The Context
Millinium Capital Managers Limited recently referred a former adviser to the Financial Markets Authority and Serious Fraud Office. The adviser allegedly recommended the sale of shares from the Millinium Alternative Fund (MAX) while possessing undisclosed, material information about the company. The shares sold subsequently increased in value by $1.6 million, a direct, quantifiable loss to the fund. The civil claim against the adviser is for $2.458 million.
This is not a compliance success story. A public referral to the SFO is a catastrophic governance signal. It demonstrates that your internal controls failed to prevent, detect, or manage a material conflict of interest. The board’s oversight mechanisms were bypassed, allowing an adviser to act on privileged information at the fund’s expense. You are now relying on law enforcement to clean up a mess your governance framework should have stopped.
The Risk
Your personal liability is not contingent on a criminal conviction of the adviser. It stems from the systemic failure the referral reveals. Under the Financial Markets Conduct Act 2013, directors of the manager and the fund have core duties of care, diligence, and to act in the best interests of the scheme. The FMA will investigate whether the board’s policies on conflicts of interest, insider information, and adviser supervision were fit for purpose and properly enforced.

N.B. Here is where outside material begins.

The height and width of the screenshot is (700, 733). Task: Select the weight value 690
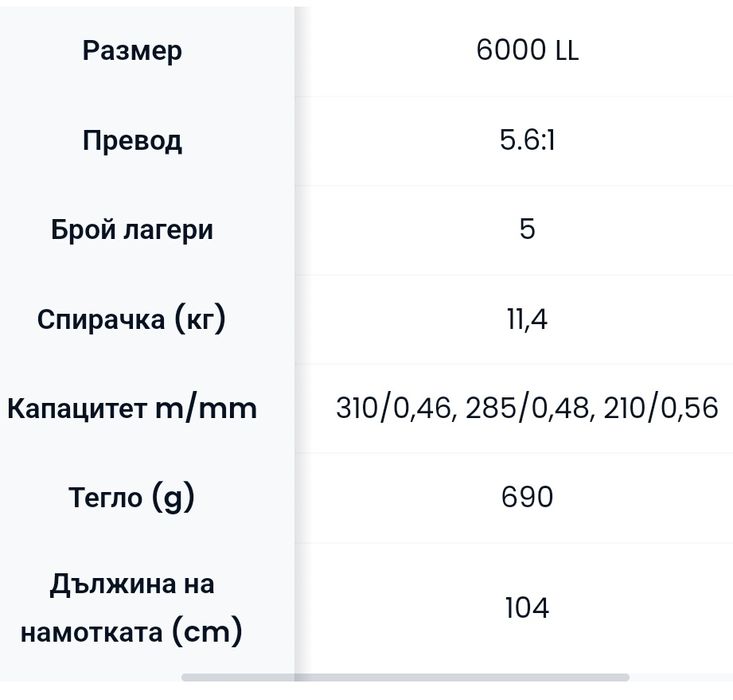point(527,497)
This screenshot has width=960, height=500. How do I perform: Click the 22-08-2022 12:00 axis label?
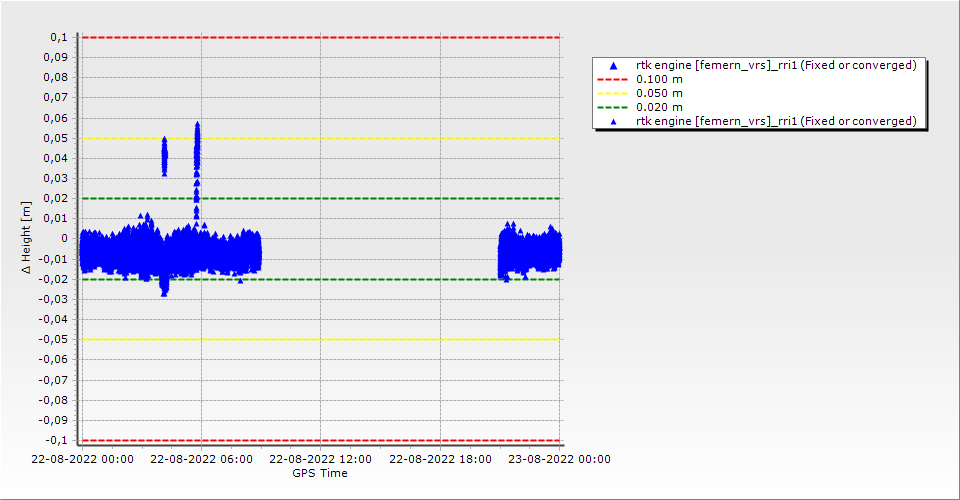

If they were not, you face allegations of breaching s. 49 of the FMCA (governing managed investment schemes) and failing in your duty under s. 137 of the Companies Act 1993. The civil claim for $2.458m illustrates the scale of potential loss. Regulatory action can include director disqualification, enforceable undertakings, and civil penalties. Your reputation is now permanently tied to an SFO case file.
The Control
A referral is a last resort, not a control. Your questions must go beyond checking the compliance box and probe whether your governance creates genuine integrity.
When was the last time our conflict-of-interest register was stress-tested against actual trading data and adviser communications, rather than just collected annually?
What specific, automated surveillance do we have to flag trades that precede significant price movements, and who is accountable for investigating every single alert?
If we discovered a similar situation tomorrow, what is the exact threshold—in dollars, reputational damage, or client impact—that would force us to make a public referral, versus handling it internally?